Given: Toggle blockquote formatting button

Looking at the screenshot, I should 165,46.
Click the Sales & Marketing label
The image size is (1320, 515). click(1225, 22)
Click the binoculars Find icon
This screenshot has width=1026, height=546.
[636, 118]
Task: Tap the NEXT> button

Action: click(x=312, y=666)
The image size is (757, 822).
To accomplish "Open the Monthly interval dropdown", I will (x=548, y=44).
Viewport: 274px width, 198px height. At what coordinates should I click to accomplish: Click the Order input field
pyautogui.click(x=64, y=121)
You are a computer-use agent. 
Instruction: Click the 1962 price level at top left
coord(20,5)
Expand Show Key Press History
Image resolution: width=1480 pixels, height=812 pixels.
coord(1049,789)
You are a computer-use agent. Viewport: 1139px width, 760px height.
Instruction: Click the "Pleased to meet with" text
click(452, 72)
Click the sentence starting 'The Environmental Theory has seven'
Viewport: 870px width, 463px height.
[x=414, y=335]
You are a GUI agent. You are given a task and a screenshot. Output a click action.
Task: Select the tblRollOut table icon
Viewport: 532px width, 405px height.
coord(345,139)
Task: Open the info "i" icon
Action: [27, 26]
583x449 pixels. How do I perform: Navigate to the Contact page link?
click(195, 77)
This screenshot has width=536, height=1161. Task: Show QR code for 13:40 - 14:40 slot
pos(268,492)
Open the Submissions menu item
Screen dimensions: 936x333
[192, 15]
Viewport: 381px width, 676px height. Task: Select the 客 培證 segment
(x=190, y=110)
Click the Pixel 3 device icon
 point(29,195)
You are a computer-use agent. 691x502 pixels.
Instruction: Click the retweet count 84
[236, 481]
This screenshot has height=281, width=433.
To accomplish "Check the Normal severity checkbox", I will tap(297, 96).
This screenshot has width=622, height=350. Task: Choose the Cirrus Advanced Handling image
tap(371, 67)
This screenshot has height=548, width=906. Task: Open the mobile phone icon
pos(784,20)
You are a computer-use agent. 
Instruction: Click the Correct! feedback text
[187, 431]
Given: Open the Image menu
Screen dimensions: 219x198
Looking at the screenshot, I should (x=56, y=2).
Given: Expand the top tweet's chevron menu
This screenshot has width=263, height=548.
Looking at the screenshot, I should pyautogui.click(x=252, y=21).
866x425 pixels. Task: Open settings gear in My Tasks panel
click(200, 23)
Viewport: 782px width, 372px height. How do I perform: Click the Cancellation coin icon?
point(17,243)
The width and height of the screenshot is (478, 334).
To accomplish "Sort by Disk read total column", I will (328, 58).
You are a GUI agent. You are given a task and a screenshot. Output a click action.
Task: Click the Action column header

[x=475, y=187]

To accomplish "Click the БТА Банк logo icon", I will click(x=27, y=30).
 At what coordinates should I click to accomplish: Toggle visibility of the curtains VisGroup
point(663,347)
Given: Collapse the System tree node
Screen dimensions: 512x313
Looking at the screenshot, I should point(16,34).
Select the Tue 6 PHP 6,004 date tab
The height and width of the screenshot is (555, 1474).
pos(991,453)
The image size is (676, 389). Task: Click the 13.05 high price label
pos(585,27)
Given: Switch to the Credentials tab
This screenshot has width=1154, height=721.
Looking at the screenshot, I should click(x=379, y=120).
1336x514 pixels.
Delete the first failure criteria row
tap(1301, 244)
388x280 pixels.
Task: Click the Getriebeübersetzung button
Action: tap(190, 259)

====

* YOUR OBJECTIVE
Retype, in the same exact form, the lines of the material above from the line holding "This screenshot has width=1026, height=546." through the line holding "You are a computer-use agent. 691x502 pixels.".

* EXPECTED ANSWER
This screenshot has width=1026, height=546.
[636, 118]
Task: Tap the NEXT> button

Action: click(x=312, y=666)
The image size is (757, 822).
To accomplish "Open the Monthly interval dropdown", I will (x=548, y=44).
Viewport: 274px width, 198px height. At what coordinates should I click to accomplish: Click the Order input field
pyautogui.click(x=64, y=121)
You are a computer-use agent. 
Instruction: Click the 1962 price level at top left
coord(20,5)
Expand Show Key Press History
Image resolution: width=1480 pixels, height=812 pixels.
coord(1049,789)
You are a computer-use agent. Viewport: 1139px width, 760px height.
Instruction: Click the "Pleased to meet with" text
click(452, 72)
Click the sentence starting 'The Environmental Theory has seven'
Viewport: 870px width, 463px height.
[x=414, y=335]
You are a GUI agent. You are given a task and a screenshot. Output a click action.
Task: Select the tblRollOut table icon
Viewport: 532px width, 405px height.
coord(345,139)
Task: Open the info "i" icon
Action: [27, 26]
583x449 pixels. How do I perform: Navigate to the Contact page link?
click(195, 77)
This screenshot has width=536, height=1161. Task: Show QR code for 13:40 - 14:40 slot
pos(268,492)
Open the Submissions menu item
Screen dimensions: 936x333
[192, 15]
Viewport: 381px width, 676px height. Task: Select the 客 培證 segment
(x=190, y=110)
Click the Pixel 3 device icon
 point(29,195)
You are a computer-use agent. 691x502 pixels.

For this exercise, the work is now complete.